- _Passage for review_:
More Sleep Would Be Nice
Older Millenial/Xennial here. I am SO here for GenZ and what they are bringing to the table. I’d like to think the progress came in waves with previous generations.
Also, my company is finally offering 1-month of paid leave to the birthing parent. I posted this on the Mums site, but this drop in the bucket is PROGRESS from FMLA/STD/PTO/Unpaid Time Off. Even though I’m done having kids, I’m thrilled to think this can add even a DAY extra, with comfort, to a colleague. I feel like my attitude towards it is Millenial/Gen X. American-born Boomers are the generation of “Well we did it this way/We did without, so you should too.”
Seventh Sister
I admit I was surprised when someone at work took six months’ maternity leave, but I don’t think they deserved less just because I got three months’ maternity leave.
GCA
+1. I’m also a vintage millennial (37), I manage younger millennials and Gen Zs, and:
1. The exact same hand-wringing took place over millennials a decade ago. (See: avocado toast.)
2. I believe it sometimes takes radical action, rinse and repeat over years and sometimes decades, to bring about incremental social change. (See: what does it take to get a single month of paid leave!!!) I don’t see my Gen Z colleagues being afraid of hard work — it just has to be meaningful and decent work, to which I say ‘right on’. And I see them working just as hard unpaid for causes they believe in, while taking the time to preserve their health and wellbeing so they can sustain it longer.

- _Data to examine_:

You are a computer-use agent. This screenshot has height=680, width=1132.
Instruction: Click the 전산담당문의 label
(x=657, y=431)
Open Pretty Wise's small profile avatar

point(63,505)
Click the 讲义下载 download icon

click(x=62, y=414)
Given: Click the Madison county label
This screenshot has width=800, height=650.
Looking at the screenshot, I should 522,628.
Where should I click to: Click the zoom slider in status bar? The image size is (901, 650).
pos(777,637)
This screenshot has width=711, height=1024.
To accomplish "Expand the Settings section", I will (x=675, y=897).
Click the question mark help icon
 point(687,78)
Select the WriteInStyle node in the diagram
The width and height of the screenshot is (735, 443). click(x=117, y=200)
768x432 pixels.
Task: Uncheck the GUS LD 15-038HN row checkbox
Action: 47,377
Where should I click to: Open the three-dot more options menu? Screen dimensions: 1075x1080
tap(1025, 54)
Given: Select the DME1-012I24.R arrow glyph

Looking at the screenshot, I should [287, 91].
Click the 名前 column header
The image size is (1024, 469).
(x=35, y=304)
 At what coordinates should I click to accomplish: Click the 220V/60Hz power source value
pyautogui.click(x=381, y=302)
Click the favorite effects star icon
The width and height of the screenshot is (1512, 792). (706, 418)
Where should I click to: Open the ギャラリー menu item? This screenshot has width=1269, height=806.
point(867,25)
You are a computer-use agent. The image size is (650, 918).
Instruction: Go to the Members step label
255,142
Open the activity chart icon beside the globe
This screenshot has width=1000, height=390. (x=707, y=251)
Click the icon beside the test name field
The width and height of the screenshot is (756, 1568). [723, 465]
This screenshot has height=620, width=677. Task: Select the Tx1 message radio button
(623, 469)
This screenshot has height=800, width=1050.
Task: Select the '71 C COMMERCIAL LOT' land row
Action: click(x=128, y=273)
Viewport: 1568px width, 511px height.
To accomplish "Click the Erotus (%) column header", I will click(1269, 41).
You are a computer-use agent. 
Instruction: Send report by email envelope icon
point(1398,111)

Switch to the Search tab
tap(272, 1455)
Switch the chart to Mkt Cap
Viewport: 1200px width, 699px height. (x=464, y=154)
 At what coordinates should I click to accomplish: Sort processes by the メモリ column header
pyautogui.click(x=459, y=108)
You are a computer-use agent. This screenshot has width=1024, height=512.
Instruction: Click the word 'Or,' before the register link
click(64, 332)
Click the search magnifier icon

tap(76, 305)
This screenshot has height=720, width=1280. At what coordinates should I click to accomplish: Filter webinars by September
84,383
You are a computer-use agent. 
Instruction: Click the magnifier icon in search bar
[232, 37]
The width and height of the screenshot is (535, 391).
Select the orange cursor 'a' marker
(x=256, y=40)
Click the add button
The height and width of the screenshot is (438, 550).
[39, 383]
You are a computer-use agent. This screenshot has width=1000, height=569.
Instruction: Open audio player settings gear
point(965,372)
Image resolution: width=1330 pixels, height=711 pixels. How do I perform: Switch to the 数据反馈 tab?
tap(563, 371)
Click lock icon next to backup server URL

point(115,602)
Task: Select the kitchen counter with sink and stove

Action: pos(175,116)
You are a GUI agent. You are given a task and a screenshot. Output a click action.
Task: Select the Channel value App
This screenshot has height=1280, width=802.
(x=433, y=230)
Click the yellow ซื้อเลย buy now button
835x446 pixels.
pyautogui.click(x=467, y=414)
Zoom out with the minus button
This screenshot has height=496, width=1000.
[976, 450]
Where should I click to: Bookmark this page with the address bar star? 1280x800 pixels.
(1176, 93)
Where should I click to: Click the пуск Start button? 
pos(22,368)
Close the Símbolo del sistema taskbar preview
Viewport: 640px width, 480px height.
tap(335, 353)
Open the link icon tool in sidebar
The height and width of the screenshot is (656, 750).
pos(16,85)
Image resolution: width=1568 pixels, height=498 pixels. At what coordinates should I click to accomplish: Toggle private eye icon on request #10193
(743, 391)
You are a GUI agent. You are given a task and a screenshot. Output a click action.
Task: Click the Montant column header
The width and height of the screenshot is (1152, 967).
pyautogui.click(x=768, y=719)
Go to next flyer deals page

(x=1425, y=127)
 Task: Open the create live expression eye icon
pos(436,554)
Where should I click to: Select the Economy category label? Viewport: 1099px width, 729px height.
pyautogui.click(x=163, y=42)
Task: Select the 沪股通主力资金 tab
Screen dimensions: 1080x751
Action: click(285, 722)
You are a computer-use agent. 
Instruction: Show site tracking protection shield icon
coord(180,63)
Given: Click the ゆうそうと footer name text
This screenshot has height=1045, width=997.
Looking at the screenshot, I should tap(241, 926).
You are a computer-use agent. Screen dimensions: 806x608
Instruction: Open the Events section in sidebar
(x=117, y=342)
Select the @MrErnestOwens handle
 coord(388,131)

- _What you should do_:
In the comment thread about generations and paid leave, how much paid leave does the first commenter's company now offer the birthing parent? You can leave the listing aside; it plays no part here.

- _Result of the task_:
One month of paid leave.